Could you reproduce, from the records below, everything from the line with "Task: Click the" down to the line with "The height and", keeping both of those lines and changing nothing?

## MATERIAL TO PROCESS

-- Opening Marker --

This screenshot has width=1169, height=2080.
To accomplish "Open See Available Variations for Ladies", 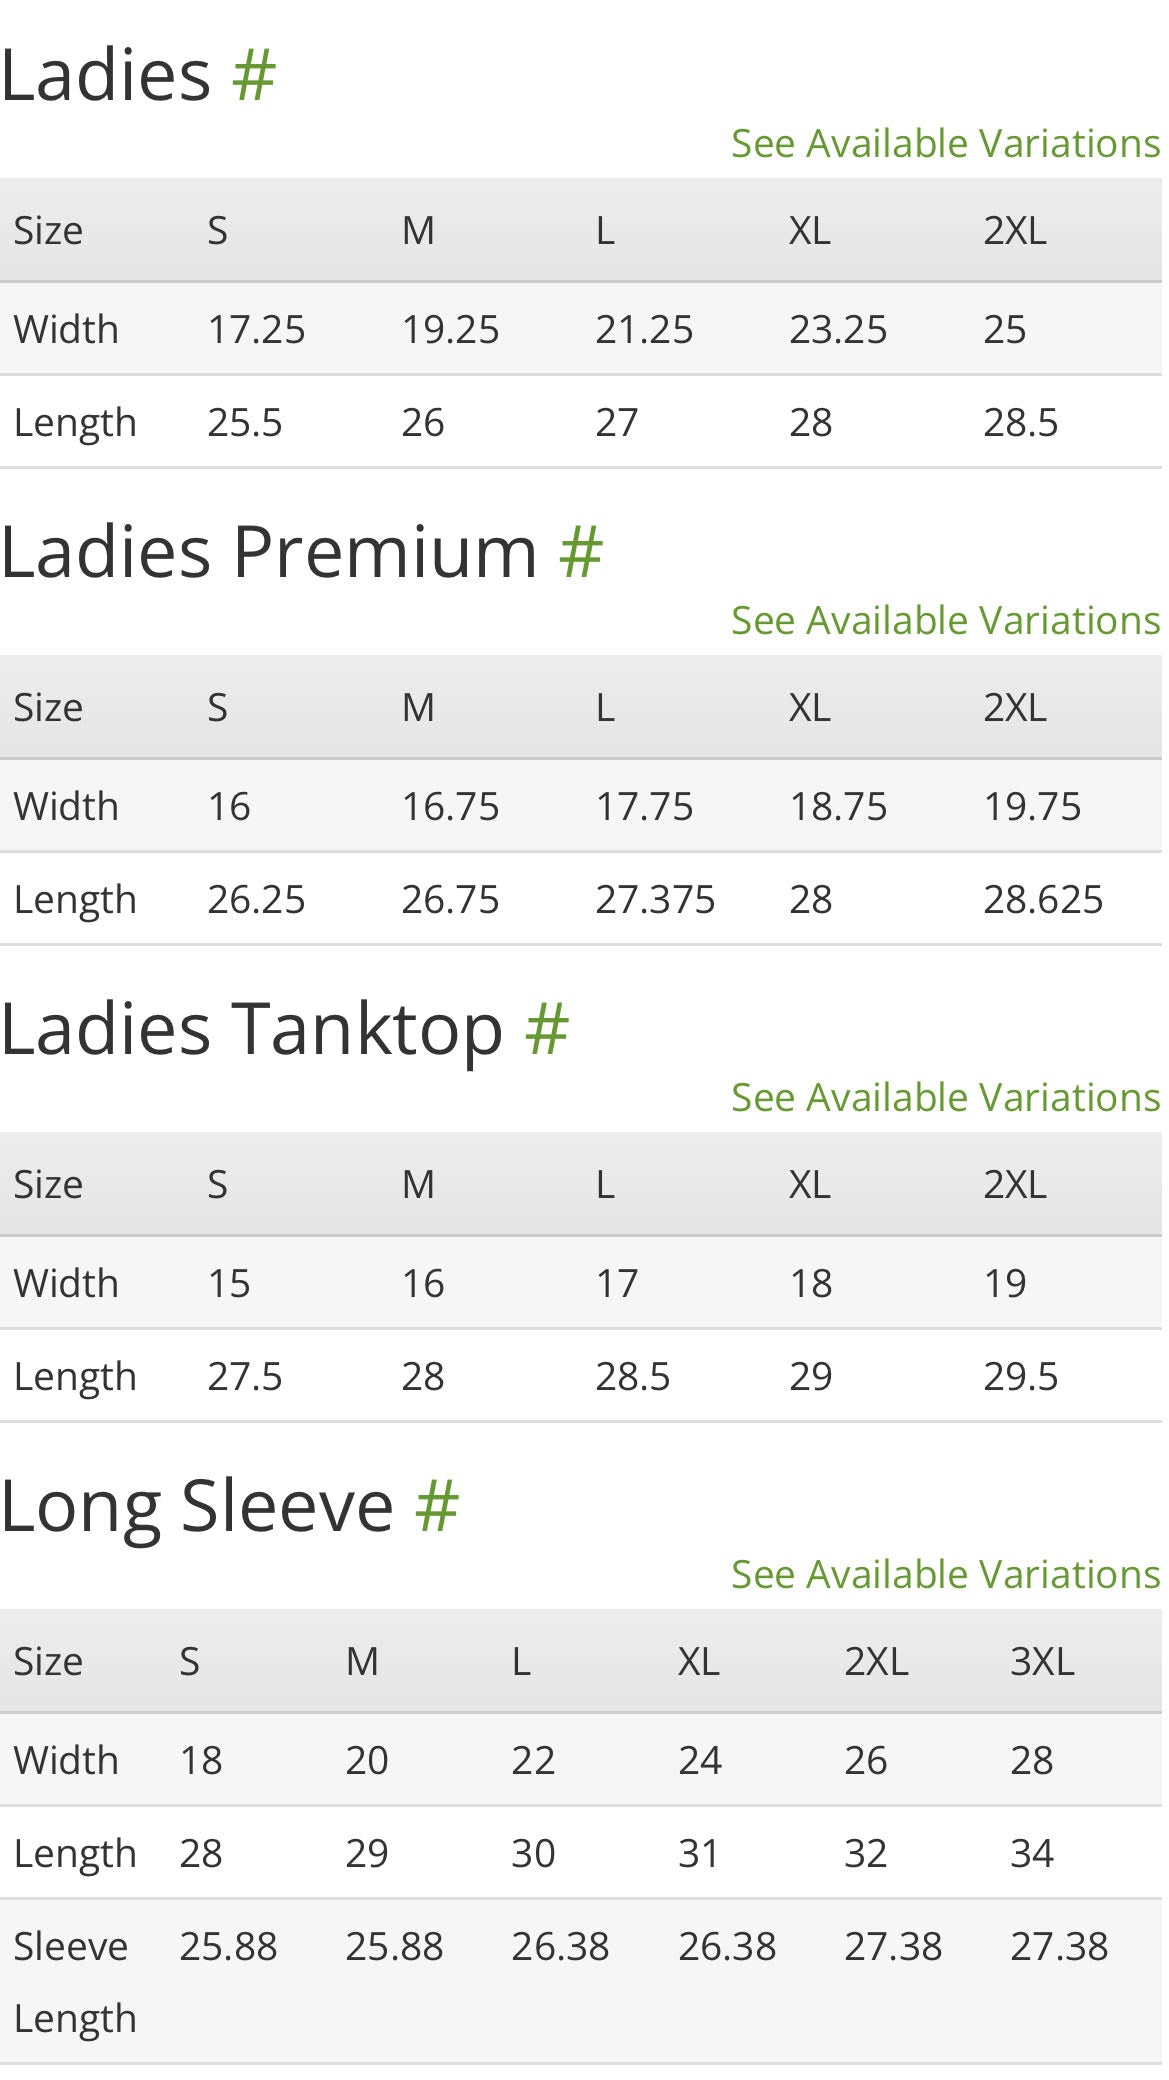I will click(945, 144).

-- Closing Marker --
-- Opening Marker --

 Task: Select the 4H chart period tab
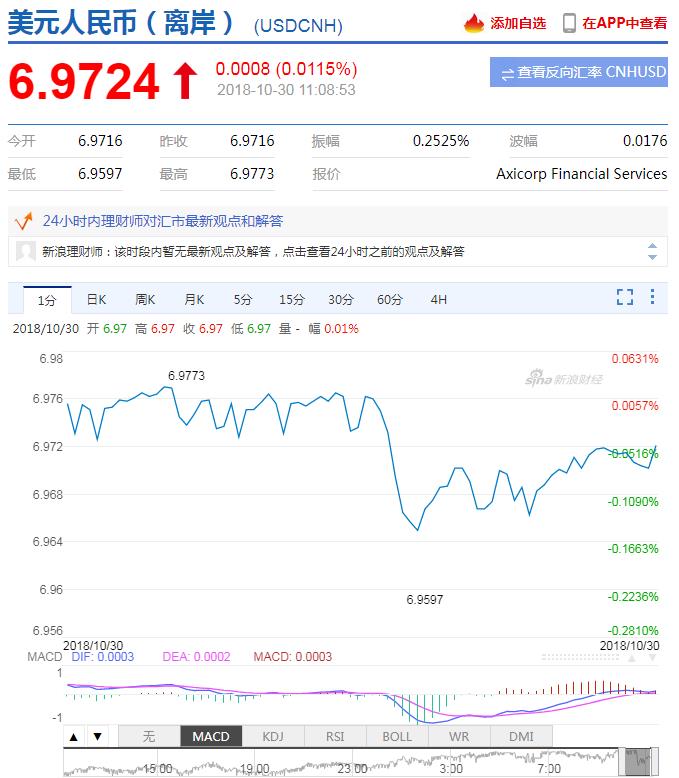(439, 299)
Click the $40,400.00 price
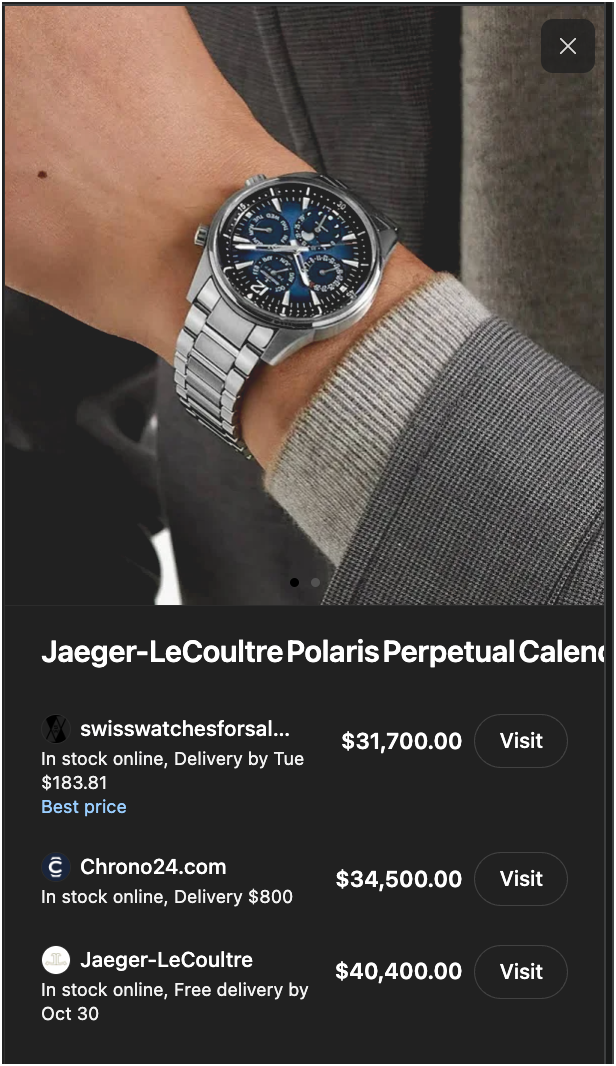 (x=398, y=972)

-- Closing Marker --
-- Opening Marker --

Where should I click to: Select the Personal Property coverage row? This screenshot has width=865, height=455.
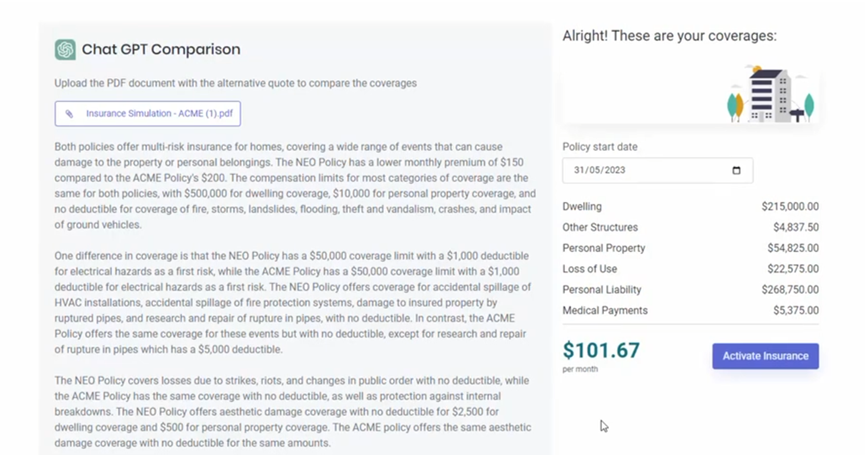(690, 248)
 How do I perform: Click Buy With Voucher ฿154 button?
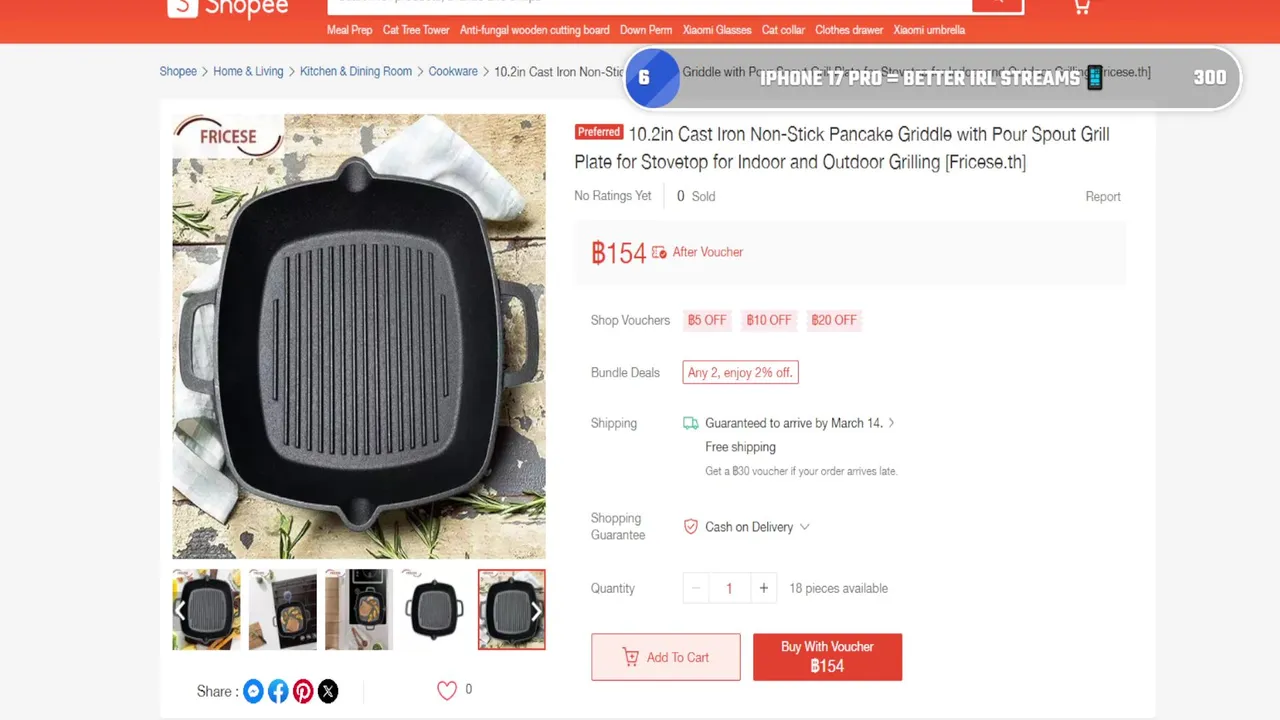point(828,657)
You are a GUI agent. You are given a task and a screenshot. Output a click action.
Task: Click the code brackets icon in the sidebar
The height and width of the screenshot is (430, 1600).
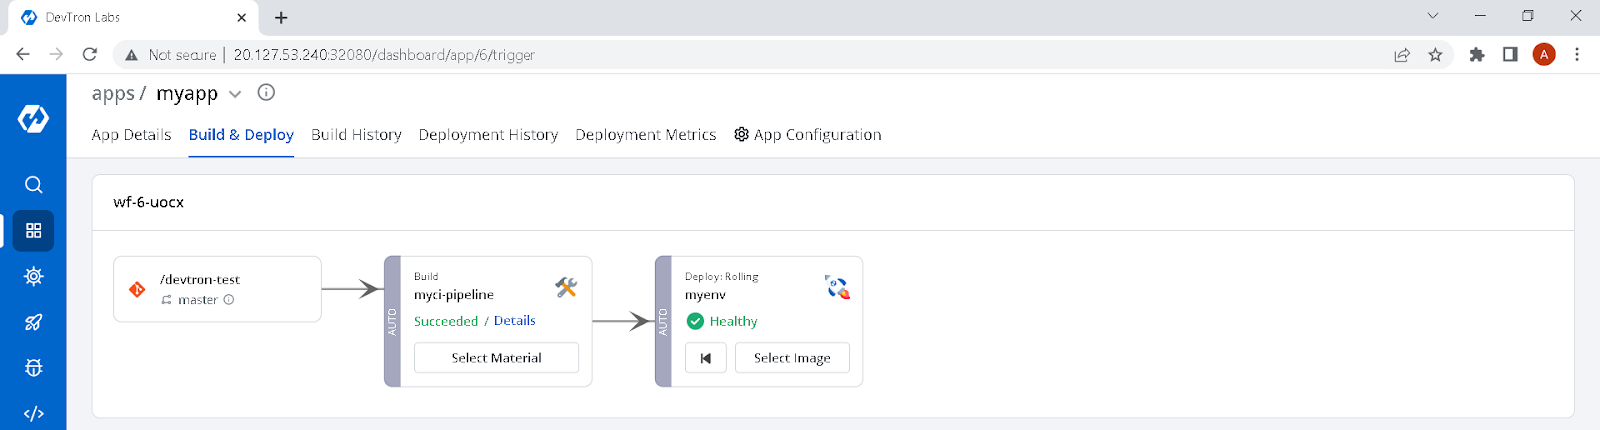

-- Closing Marker --

## RESULT FOR THIS EXERCISE
Task: Click the code brackets icon in the sidebar
The height and width of the screenshot is (430, 1600).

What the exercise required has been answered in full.